## Text segment

Rare ginsenosides, the metabolite of prototype ginsenosides, are active components in the ginseng which exhibit powerful anticancer activities, including inducing apoptosis of cancerous cells, inhibiting angiogenesis in malignant lesions, alleviating toxicity induced by chemotherapy and radiotherapy, and reversing multiple drug resistance of malignant cells and increasing drug sensitivity. At present, scientists have identified more than 40 rare ginsenosides like Rh2, Rg3, Rh3, Rh4, Rk1, Rk2 etc..
In a study published in journal Bioscience, Biotechnology,and Biochemistry, researchers at Korea Institute of Science and Technology in collaboration with the researchers at Seoul National University found that ginsenoside Rk1 induces both G1 phase arrest as well as apoptosis-inhibited autophagy at an earlier stage of treatment and that ginsenoside Rk1 can significantly inhibit hepatocellular carcinoma cells(HepG2 cells) when used in combination with autophagy inhibitors.
In the experiments, researchers first treated HepG2 cells with ginsenoside Rk1 to test the effect of Rk1 on the cell proliferation at a stage earlier than Rk1-induced apoptosis, and the result showed that Rk1 induced an antiproliferative response. However, when observed whether this antiproliferation was caused by the apoptosis of hepatocellular carcinoma cells, ginsenoside Rk1 were observed to induce no apoptosis. In later experiments, ginsenoside Rk1 was found to remarkedly induce G1 phase arrest.
Autophagy is a process where dysfunctional cellular components go degraded within cells mediated by lysosomes. As a form of programmed cell death, autophagy seems to play a part in killing tumor cells, but there have recently been strong arguments that autophagic activity might actually be a survival mechanism, which allows the tumor cells to defeat nutrient-limiting conditions and promote tumor growth.
“Since previous studies showed that chemotherapeutic drugs, or any of several other anticancer stimuli, induce autophagy but not apoptosis in various cancer cells, we speculated that it was the autophagy generated from ginsenoside Rk1 that impeded the apoptosis of HepG2 cells,” Hyeonseok KO, the lead researcher of this project said,”to determine this assumption, we did a series of experiments, finding that autophagy functions as a survival mechanism in HepG2 cells against Rk1-induced apoptosis, and ginsenoside Rk1 combined with autophagy inhibitors can significantly inhibit HepG2 cells”
This study indicates that the use of autophagy inhibitors in combination with Rk1 can be an effective anti-cancer regimen in HepG2 cells and it also serves as a good evidence that autophagy can play either a pro-survival or a pro-death role in following treatment with anticancer drugs.

## What you will do
Return the stretch of the text on ginsenosides from "Autophagy is a" through "promote tumor growth.", copied word for word. Work only from the text on ginsenosides.

## Dataset content
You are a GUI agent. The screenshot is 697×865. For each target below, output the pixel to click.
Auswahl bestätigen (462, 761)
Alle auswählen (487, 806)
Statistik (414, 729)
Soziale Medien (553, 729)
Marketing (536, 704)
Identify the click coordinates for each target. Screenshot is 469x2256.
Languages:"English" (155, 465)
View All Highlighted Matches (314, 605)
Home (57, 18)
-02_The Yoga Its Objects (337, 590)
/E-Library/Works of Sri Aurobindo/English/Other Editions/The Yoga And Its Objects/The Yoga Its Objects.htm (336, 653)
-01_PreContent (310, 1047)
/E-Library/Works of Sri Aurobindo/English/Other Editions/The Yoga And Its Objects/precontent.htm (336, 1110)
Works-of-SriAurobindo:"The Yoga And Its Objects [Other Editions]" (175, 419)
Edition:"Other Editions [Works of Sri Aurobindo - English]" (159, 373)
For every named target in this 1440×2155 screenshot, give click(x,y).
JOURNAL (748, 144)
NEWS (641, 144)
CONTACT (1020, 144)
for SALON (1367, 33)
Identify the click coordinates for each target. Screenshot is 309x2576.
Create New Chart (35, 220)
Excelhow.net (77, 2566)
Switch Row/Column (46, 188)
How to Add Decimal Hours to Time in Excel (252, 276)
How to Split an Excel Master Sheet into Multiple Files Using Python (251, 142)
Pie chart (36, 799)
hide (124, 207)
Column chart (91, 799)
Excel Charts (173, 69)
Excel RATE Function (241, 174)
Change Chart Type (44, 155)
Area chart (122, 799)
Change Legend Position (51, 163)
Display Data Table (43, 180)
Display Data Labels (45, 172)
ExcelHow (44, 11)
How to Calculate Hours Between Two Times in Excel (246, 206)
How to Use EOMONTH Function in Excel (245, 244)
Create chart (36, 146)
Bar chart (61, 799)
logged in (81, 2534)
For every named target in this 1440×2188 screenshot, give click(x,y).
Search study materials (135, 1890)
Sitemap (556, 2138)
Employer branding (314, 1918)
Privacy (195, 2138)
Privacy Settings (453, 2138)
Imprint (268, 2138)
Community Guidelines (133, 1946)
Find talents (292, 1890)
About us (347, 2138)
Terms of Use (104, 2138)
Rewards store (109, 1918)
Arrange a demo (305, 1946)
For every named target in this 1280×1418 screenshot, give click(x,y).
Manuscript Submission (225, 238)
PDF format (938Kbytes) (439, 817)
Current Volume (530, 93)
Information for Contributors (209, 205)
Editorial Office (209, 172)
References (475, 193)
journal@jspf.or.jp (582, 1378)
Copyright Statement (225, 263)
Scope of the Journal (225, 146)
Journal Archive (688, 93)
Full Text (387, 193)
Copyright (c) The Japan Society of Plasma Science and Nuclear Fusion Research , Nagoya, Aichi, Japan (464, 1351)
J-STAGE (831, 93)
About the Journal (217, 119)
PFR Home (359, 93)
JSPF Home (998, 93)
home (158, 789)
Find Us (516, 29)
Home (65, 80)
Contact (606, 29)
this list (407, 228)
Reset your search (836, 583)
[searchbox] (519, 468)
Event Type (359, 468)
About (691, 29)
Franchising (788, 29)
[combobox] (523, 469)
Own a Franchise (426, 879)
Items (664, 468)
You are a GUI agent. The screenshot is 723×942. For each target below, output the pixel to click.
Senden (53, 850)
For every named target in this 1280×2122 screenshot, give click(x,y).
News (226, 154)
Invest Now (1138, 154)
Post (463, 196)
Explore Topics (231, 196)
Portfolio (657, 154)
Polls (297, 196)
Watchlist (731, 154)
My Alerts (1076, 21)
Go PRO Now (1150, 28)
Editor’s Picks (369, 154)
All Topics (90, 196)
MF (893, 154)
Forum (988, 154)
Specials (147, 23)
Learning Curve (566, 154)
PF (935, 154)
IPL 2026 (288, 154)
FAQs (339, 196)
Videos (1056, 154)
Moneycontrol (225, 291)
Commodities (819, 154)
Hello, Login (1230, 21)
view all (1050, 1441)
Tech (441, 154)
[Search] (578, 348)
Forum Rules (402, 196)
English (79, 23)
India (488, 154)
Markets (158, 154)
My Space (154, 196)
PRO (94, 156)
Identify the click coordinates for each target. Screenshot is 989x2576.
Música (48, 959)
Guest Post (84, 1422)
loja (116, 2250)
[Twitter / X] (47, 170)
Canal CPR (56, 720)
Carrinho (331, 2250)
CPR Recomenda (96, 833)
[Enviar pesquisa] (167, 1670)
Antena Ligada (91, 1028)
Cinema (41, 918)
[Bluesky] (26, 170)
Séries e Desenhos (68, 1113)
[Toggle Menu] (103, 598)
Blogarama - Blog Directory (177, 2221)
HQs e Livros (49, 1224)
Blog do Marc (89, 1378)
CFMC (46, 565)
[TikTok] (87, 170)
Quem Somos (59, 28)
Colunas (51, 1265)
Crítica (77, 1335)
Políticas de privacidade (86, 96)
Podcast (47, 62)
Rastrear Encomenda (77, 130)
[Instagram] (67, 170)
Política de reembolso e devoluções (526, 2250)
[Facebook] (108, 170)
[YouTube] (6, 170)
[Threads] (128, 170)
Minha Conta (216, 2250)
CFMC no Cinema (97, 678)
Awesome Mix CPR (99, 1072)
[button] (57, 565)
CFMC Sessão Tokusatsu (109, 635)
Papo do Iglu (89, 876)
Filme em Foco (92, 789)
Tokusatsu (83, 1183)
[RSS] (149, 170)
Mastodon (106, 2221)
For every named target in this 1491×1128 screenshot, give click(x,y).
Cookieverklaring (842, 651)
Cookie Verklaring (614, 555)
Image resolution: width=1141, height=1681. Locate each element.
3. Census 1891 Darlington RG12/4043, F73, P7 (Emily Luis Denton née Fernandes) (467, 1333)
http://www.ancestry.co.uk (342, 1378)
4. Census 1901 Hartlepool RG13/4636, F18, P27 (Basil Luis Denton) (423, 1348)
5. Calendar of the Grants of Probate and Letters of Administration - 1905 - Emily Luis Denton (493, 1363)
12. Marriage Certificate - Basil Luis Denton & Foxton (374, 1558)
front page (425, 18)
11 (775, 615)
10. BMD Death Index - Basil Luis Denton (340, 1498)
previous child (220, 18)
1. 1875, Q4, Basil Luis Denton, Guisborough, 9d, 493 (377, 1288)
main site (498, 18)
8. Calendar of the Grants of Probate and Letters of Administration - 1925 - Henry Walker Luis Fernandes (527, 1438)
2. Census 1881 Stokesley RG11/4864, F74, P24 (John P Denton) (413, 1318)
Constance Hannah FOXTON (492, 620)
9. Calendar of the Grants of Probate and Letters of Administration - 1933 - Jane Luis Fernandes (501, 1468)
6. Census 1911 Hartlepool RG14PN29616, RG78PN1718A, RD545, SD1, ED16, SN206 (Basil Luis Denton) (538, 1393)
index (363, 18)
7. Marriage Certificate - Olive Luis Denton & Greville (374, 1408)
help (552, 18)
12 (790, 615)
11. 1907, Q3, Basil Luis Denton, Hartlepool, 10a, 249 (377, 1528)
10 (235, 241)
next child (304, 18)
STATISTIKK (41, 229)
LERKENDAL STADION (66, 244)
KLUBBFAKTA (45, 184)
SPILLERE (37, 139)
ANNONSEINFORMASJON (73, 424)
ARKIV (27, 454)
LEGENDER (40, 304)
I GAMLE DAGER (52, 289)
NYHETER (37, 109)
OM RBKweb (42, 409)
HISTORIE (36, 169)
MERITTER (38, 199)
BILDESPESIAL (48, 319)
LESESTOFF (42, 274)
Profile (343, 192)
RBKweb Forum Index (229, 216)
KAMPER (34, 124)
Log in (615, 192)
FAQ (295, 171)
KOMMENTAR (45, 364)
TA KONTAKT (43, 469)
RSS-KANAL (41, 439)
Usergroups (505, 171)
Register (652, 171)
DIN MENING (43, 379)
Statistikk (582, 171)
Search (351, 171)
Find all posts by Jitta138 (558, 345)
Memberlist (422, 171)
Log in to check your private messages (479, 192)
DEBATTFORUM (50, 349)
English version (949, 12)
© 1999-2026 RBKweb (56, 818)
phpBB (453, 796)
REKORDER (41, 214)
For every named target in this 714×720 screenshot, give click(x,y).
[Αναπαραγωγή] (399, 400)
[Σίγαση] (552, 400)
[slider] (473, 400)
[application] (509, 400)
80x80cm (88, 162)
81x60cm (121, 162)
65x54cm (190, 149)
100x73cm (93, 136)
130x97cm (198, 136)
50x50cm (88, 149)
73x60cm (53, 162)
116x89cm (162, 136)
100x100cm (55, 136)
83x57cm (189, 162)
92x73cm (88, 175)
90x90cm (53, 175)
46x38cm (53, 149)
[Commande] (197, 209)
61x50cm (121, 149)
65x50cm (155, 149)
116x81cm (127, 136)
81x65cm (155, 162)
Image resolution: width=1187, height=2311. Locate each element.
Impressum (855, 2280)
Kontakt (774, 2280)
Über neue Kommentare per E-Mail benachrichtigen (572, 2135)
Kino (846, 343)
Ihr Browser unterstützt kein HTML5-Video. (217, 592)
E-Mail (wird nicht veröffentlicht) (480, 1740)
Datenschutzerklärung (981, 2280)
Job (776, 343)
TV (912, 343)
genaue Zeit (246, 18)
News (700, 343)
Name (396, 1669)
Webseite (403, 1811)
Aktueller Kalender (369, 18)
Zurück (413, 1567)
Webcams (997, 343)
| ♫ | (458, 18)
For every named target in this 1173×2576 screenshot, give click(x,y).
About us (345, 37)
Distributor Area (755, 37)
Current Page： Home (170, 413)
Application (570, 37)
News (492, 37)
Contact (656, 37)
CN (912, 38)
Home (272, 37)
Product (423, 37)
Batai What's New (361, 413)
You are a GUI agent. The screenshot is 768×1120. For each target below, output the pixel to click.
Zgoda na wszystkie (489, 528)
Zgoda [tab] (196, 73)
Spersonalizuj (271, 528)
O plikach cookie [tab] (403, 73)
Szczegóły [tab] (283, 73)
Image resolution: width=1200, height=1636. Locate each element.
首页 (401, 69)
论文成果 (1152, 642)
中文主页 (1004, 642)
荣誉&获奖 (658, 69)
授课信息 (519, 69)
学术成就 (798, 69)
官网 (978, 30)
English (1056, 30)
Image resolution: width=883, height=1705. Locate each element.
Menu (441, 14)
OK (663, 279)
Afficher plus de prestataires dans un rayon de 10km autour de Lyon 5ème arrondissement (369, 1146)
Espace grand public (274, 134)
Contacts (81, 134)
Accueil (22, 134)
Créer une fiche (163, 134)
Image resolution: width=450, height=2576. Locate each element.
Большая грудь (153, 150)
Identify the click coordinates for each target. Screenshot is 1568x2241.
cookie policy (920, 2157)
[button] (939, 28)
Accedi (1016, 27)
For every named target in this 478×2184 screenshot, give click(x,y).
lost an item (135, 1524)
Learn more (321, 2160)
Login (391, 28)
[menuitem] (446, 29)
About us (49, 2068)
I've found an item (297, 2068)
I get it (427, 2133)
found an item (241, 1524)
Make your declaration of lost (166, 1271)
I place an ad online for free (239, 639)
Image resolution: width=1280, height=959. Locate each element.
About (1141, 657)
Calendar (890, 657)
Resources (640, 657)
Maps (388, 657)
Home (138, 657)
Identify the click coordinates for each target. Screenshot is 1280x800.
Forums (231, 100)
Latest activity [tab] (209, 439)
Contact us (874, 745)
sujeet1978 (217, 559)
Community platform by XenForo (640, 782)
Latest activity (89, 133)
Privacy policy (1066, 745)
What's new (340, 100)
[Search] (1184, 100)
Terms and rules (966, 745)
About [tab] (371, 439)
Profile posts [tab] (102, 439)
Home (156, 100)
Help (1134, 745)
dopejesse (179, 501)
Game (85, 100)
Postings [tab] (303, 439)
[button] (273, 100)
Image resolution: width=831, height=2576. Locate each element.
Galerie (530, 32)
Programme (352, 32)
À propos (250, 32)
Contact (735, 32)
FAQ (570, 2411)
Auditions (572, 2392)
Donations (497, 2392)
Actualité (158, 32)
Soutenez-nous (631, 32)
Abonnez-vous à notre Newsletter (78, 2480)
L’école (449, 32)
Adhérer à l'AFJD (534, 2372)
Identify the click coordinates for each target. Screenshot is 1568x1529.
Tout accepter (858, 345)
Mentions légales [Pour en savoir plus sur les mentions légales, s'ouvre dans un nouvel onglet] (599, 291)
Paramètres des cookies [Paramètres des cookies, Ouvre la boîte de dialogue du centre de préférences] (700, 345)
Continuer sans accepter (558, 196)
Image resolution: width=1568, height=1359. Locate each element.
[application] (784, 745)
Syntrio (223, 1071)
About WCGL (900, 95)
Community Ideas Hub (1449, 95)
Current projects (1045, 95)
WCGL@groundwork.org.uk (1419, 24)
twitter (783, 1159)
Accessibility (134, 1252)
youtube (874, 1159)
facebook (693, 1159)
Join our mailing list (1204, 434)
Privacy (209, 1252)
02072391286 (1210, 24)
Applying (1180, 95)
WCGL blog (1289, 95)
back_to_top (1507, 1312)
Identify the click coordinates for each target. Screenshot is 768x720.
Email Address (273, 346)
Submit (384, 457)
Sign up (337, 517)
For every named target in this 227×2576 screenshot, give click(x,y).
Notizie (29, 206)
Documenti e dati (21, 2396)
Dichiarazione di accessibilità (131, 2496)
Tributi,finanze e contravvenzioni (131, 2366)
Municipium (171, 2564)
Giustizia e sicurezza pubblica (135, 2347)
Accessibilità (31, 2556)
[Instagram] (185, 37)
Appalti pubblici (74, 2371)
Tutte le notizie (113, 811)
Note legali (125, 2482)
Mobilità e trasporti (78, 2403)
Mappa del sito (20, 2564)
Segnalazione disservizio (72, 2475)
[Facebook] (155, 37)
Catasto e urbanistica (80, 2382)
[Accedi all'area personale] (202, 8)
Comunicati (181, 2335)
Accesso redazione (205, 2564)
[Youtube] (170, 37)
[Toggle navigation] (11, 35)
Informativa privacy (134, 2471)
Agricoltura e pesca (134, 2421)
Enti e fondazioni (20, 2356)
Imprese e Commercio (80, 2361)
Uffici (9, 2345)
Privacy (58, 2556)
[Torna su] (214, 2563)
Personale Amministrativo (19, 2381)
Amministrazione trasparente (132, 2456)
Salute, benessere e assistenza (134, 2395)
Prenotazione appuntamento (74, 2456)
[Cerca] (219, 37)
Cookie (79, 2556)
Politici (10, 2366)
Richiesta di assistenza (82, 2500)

## Written solution
Autophagy is a process where dysfunctional cellular components go degraded within cells mediated by lysosomes. As a form of programmed cell death, autophagy seems to play a part in killing tumor cells, but there have recently been strong arguments that autophagic activity might actually be a survival mechanism, which allows the tumor cells to defeat nutrient-limiting conditions and promote tumor growth.